ИСХОДНЫЙ ТЕКСТ =
╔══

Кроме нас к пациенту прилетели тогда консультанты из Китая. Мы с ними не встречались, обе группы врачей работали по отдельности. Китайцы делали все возможное, чтобы не выпустить его из Вьетнама во Францию. У нас было твердое задание – сделать так, чтобы он смог вылететь в Париж и подписать мирное соглашение. Мы выполнили эту задачу: он поправился. Помню, когда пришли его осматривать в первый раз, у него был озноб и он лежал одетый, а в комнате стояли обыкновенные бытовые обогреватели, которые тогда имелись в каждой советской квартире. Даже такой человек находился отнюдь не в люксовой обстановке.
– Вам тоже было не привыкать к простому быту военных времен…
– Мое детство пришлось на военные годы. Помню, мы пилили дрова, выбегает моя тетушка и кричит мужу: «Павел, Паша! Война!» На меня это тогда не произвело никакого впечатления, а он был инвалидом Первой мировой и хорошо знал, чем это может кончиться. Конечно, военное время было нелегкое. Мы недоедали, сидели без электричества. Я вырос в поселке Клязьма у Ярославской железной дороги, 26–27-й километр. Теперь уже Клязьмы нет, есть город Пушкино, микрорайон Клязьма. Немцы в 1941 году почти дошли до этого места.
Отец мой погиб на фронте. Вернее, пропал без вести. По всей видимости, выходя из окружения. Потом уже, после войны, нам пришло письмо от жителя Тулы, который спрашивал, жив ли Иван Павлович. Мы узнали, что они шли вместе до Ельца, а потом их дороги разошлись. Отец отправился через линию фронта на Москву, а тот повернул в Тулу и остался жив. Кто знает, что произошло с отцом? Могли убить немцы, могли и наши. Мог попасть в плен и сгинуть там. Судьба его неизвестна. К сожалению, мама тоже погибла, в 1969 году ее в Москве сбил троллейбус.

╚══

ПРЕДСТАВЛЕННЫЕ ДАННЫЕ =
╔══

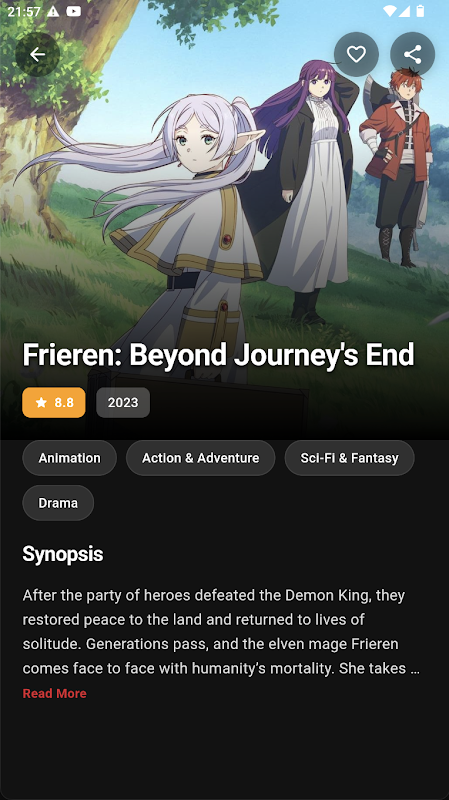Screen dimensions: 449x800
Task: Open the Drama genre chip
Action: [x=58, y=503]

╚══

ЗАДАЧИ =
1. Где, согласно тексту, прошло детство рассказчика?
2. Перечислите все города, которые упоминаются в тексте.
3. Перепишите весь фрагмент текста от слов «Кроме нас к» вниз до слов «в люксовой обстановке.», заменив «консультанты» на «специалисты».

РЕШЁННЫЕ ЗАДАЧИ =
1. В поселке Клязьма у Ярославской железной дороги, на 26–27-м километре.

2. Париж, Пушкино, Тула, Елец, Москва.

3.
Кроме нас к пациенту прилетели тогда специалисты из Китая. Мы с ними не встречались, обе группы врачей работали по отдельности. Китайцы делали все возможное, чтобы не выпустить его из Вьетнама во Францию. У нас было твердое задание – сделать так, чтобы он смог вылететь в Париж и подписать мирное соглашение. Мы выполнили эту задачу: он поправился. Помню, когда пришли его осматривать в первый раз, у него был озноб и он лежал одетый, а в комнате стояли обыкновенные бытовые обогреватели, которые тогда имелись в каждой советской квартире. Даже такой человек находился отнюдь не в люксовой обстановке.